Для этих разбойников печати нет ничего такого, что не
годилось бы как средство к его грязной цели.
Он постарается проникнуть в самые интимные семейные
обстоятельства и не успокоится до тех пор, пока в своих гнусных
поисках не найдет какой-нибудь мелочи, которую он раздует в
тысячу крат и использует для того, чтобы нанести удар своей
несчастной жертве. А если несмотря на все изыскания он не
найдет ни в общественной ни в частной жизни своего противника
ничего такого, что можно было бы использовать, тогда этот
негодяй прибегнет к простой выдумке. И он при этом твердо
убежден, что если даже последует тысяча опровержений, все равно
кое-что останется. От простого повторения что-нибудь да
прилипнет к жертве. При этом такой мерзавец никогда не
действует так, чтобы его мотивы было легко понять и
разоблачить. Боже упаси! Он всегда напустит на себя серьезность
и "объективность". Он будет болтать об обязанностях журналиста
и т. п. Более того, он будет говорить о журналистской "чести" -
в особенности, если получит возможность выступать на заседаниях
съездов и конгрессов, т. е. будет иметь возможность
воспользоваться теми поводами, вокруг которых эти насекомые
собираются в особенно большом числе.
Именно эти негодяи более чем на две трети фабрикуют так
называемое "общественное мнение". Из этой именно грязной пены
потом выходит парламентская Афродита.
Чтобы подробно обрисовать это действо во всей его
невероятной лживости, нужно было бы написать целые Томы. Мне
кажется однако, что достаточно хотя бы только поверхностно
познакомиться с этой прессой и с этим парламентаризмом, чтобы
понять, насколько бессмыслен весь этот институт.
Чтобы понять бессмысленность и опасность этого
человеческого заблуждения, лучше всего сопоставить
вышеочерченный мною демократический парламентаризм с
демократией истинно германского образца.
Самым характерным в демократическом парламентаризме
является то, что определенной группе людей - скажем, 500
депутатам, а в последнее время и депутаткам - предоставляется
окончательное разрешение всех возможных проблем, какие только
возникают.
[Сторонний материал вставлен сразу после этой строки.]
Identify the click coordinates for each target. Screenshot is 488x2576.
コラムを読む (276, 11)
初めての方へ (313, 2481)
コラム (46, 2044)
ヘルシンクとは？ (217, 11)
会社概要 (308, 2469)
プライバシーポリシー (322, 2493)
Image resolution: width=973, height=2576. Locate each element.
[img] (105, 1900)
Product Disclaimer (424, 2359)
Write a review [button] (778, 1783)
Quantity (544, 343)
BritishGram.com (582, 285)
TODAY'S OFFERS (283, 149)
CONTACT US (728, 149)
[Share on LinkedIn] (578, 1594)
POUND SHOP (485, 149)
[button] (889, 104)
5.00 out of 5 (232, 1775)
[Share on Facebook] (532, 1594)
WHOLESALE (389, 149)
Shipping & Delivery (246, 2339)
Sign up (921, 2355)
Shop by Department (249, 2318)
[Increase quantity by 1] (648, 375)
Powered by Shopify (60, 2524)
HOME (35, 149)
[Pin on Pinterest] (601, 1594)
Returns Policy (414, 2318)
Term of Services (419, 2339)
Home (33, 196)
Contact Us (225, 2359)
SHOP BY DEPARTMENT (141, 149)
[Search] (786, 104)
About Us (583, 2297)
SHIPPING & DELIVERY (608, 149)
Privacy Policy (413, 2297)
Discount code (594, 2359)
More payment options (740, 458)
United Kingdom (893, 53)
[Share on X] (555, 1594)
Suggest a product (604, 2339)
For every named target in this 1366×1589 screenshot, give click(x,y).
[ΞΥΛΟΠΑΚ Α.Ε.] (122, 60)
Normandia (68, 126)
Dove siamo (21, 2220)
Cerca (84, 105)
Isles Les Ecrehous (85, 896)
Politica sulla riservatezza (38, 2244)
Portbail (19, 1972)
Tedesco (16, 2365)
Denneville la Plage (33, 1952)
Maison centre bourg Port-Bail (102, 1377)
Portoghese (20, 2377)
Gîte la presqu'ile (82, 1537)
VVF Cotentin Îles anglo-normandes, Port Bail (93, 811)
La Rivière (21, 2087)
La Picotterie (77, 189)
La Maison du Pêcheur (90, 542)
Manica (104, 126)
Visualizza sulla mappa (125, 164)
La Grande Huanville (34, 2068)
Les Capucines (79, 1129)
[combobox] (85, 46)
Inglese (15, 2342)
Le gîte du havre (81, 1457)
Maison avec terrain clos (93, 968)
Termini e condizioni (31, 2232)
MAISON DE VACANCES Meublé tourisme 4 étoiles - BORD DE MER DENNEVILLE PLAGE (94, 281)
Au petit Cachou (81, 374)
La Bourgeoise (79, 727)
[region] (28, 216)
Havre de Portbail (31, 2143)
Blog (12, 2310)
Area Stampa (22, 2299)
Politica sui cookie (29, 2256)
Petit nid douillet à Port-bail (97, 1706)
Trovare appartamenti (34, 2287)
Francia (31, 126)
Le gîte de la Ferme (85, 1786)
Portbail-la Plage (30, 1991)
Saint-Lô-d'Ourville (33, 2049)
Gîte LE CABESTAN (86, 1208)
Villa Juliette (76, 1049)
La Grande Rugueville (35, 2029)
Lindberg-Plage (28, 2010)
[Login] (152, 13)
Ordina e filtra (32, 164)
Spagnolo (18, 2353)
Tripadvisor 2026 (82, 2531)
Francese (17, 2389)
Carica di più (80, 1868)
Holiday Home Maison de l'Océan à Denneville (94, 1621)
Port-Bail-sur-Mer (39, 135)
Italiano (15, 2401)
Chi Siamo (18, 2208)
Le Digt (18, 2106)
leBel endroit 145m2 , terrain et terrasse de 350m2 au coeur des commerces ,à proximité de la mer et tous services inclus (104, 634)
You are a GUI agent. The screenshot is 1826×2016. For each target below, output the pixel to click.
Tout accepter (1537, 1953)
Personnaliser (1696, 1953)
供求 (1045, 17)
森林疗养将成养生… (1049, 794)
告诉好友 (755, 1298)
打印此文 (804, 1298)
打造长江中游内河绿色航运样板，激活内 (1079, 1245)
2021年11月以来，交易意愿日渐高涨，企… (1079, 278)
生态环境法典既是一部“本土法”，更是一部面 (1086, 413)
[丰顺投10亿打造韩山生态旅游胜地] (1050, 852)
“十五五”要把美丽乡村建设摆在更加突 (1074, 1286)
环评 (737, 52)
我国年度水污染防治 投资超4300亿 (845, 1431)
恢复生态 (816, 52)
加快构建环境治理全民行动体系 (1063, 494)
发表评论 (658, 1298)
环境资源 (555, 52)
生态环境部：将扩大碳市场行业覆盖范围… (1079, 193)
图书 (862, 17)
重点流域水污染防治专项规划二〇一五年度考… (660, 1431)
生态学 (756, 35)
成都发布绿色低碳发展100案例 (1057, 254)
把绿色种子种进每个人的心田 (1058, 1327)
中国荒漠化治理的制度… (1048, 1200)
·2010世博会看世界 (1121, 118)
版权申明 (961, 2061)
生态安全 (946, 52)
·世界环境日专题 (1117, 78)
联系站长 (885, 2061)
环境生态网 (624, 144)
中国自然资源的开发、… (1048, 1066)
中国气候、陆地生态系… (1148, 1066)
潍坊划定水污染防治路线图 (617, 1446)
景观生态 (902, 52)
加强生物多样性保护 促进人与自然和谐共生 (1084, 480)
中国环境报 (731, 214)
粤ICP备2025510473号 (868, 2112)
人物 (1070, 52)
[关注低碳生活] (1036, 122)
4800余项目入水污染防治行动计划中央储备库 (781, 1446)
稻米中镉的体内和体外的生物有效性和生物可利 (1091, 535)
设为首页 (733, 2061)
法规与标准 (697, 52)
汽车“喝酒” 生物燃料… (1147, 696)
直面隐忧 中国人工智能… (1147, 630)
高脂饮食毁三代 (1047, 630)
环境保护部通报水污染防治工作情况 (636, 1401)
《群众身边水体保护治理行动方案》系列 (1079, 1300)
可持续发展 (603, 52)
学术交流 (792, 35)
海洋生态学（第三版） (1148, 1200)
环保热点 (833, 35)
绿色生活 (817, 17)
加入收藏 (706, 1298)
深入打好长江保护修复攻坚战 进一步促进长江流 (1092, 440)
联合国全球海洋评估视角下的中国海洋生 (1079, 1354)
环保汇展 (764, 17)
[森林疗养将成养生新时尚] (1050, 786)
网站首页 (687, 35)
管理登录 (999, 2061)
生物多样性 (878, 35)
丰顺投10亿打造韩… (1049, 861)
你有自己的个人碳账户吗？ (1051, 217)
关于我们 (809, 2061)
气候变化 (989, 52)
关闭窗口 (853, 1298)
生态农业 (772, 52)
На деле именно они и составляют правительство. Если
из их числа и выбирается кабинет, на который возлагается
руководство государственными делами, то ведь это только одна
внешность. На деле это так называемое правительство не может
ведь сделать ни одного шага, не заручившись предварительным
согласием общего собрания. Но тем самым правительство это
освобождается от всякой реальной ответственности, так как в
последнем счете решение зависит не от него, а от большинства
парламента. В каждом отдельном случае правительство это
является только исполнителем воли данного большинства. О
политических способностях правительства судят в сущности только
по тому, насколько искусно оно умеет приспособляться к воле
большинства или перетягивать на свою сторону большинство. Но
тем самым с высоты подлинного правительства оно опускается до
роли нищего, выпрашивающего милостыню у большинства. Всякому
ясно, что важнейшая из задач правительства состоит только в
том, чтобы от случая к случаю выпрашивать себе милость
большинства данного парламента или заботиться о том, чтобы
создать себе иное более благосклонное большинство. Если это
удается правительству, оно может в течение короткого времени
"править" дальше; если это не удается ему, оно должно уйти.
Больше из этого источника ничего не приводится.